The light a kerosene lamp provides is low-quality. Its black smoke causes upper-respiratory conditions and children using it to try and read by are likely to develop eye-sight problems by puberty.
With proper lighting children can learn after dark and adults can participate in economic activities, such as producing items for sale, or fixing a fishing net for the next day’s work. People can move safely from one house to another and the "whole social structure at the end of the day changes dramatically". Often high birth rates drop as there is something else to do in the evening.
Kerosene is not the only cost villages without reliable electricity supply face.
“Everybody has got a mobile phone, we all know the statistics on that in the developing world, but they’re paying to charge those phones in places where there is not access to proper electricity. You’ve always got the one guy in the village who has got two car batteries and he’s charging however many rupees or dollars to everybody who wants to charge their mobile phone.”
Fallone said the college provides power for a whole community for lights and phone charging and will not “just trade them down to a single cheap Chinese solar lantern”.

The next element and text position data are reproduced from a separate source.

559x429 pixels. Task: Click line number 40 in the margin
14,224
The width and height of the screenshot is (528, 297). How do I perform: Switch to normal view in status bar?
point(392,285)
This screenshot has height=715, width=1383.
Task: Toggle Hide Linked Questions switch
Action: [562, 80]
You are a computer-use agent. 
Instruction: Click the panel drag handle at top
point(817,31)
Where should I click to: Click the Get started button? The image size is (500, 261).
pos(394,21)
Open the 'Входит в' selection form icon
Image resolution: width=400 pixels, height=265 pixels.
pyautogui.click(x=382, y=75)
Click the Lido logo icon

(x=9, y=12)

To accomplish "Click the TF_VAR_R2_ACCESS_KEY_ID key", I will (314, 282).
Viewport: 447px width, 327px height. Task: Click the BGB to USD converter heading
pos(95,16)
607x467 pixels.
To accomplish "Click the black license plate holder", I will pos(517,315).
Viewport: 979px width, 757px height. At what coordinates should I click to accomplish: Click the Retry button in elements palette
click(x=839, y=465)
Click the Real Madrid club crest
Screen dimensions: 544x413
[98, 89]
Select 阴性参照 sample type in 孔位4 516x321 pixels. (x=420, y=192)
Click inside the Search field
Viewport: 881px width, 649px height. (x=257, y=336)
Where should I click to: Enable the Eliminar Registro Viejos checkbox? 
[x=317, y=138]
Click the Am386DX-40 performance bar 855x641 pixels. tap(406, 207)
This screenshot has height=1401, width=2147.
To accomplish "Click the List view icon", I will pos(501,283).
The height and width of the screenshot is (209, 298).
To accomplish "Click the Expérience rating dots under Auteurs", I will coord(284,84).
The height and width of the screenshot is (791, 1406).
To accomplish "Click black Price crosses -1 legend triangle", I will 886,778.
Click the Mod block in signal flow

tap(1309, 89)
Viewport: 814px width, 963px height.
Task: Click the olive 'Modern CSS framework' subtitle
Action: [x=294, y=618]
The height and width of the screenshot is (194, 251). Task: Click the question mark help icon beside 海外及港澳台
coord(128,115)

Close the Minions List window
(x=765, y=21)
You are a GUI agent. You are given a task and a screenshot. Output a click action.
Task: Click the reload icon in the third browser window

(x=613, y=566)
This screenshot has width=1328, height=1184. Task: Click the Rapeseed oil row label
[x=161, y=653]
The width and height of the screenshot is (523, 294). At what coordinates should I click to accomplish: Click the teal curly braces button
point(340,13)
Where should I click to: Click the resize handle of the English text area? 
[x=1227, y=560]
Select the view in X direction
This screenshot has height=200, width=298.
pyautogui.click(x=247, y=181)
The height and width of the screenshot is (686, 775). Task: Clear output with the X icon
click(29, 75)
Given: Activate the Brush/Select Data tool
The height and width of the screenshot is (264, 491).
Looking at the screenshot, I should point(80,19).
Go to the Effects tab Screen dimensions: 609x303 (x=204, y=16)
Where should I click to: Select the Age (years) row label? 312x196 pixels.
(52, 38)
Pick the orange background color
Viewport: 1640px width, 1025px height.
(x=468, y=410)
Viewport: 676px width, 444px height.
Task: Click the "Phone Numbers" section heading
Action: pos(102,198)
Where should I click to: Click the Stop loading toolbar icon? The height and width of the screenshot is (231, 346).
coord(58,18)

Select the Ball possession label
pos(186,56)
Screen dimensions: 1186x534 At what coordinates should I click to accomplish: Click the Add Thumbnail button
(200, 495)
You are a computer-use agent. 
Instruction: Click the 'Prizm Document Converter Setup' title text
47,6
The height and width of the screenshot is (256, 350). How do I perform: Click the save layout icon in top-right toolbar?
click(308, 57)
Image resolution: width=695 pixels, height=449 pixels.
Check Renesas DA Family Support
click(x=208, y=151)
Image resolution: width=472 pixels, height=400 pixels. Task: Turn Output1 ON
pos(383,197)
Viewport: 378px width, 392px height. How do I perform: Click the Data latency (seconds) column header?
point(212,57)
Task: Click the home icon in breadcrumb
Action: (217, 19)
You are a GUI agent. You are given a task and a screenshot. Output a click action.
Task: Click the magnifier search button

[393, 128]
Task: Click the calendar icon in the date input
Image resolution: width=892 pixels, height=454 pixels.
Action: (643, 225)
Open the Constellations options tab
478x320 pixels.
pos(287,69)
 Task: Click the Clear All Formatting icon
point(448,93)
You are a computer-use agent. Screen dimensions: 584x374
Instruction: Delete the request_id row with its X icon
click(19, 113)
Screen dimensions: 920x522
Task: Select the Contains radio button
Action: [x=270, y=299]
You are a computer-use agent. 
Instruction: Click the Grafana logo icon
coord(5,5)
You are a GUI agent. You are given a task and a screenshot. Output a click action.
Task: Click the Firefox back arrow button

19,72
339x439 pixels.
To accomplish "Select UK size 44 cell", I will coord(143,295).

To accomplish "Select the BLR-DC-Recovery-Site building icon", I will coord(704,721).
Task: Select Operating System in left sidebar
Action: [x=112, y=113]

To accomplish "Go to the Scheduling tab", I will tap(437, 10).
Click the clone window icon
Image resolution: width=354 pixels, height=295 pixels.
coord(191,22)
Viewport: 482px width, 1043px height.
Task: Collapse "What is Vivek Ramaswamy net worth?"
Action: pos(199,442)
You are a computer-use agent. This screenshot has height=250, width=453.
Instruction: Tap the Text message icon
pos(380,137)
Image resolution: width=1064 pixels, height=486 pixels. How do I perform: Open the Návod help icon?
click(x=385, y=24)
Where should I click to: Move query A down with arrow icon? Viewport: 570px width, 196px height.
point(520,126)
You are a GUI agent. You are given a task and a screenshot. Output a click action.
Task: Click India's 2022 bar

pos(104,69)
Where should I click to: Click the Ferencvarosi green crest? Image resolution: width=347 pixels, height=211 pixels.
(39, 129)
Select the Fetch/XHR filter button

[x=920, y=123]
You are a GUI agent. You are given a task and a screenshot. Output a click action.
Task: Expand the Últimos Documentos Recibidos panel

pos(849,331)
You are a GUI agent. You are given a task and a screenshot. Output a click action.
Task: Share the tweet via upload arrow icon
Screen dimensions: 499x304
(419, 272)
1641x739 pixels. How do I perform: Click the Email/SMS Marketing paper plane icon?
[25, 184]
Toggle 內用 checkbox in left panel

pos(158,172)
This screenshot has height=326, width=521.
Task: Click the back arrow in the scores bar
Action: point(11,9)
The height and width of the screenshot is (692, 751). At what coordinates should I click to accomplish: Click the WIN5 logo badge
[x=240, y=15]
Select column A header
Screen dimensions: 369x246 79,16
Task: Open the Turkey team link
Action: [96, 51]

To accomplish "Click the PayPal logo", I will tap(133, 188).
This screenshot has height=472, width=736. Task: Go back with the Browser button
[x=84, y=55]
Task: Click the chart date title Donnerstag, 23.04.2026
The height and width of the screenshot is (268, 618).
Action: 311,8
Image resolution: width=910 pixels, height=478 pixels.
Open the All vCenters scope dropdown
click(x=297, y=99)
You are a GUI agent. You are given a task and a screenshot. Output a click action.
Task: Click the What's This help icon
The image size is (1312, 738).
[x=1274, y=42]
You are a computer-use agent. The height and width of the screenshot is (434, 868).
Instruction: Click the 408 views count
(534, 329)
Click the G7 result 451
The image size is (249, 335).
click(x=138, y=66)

Providing this takes more than just educating grandmothers. The college also organises the supply of solar panels and equipment. One of Fallone’s tasks is to play matchmaker between the needs of communities and entities providing financial assistance.
“The award for me is a recognition that human beings count.”
To date the college has influenced energy policy in 11 countries to funnel government funds into distributed renewable energy sources such as solar power. Increasingly though, initiatives have multiple stakeholders. Governments may play a role, but there will also be private sector involvement as well as funding from private foundations and multi-lateral organisations.
A Fiji-based Barefoot College is now underway with the Fiji government contributing $2.5 million. Fallone said she has been speaking with the New Zealand Aid Programme in the hope of securing additional funding for the college which will accept students from 14 island nations.
Fallone said her whistle-stop homecoming last week was “amazing”. The Hillary Institute Laureate leadership award has special meaning for Fallone. Not only is she the first New Zealand-born recipient, but unbeknownst to the institute when it chose her as the ninth recipient of the prize, she has close family ties to Sir Edmund Hillary.
Her aunt and uncle were close friends with Hillary and helped him build the first hospital and school in Nepal.
“The work and accomplishments he did in his lifetime he is most proud of are the ones that were centred on making human beings' lives better.
“The award for me is a recognition that human beings count.”
The award recognises extraordinary mid-career leadership. Fallone has even bigger plans for the second half of her career. She wants to use technology to bridge the gap between people without literacy and the global economy, and make getting credit and processing digital payments easy.
"We have the technology right now to unlock the economic opportunities for the poorest of the poor on our planet. We’re hung up on systems that rely on literacy and numeracy."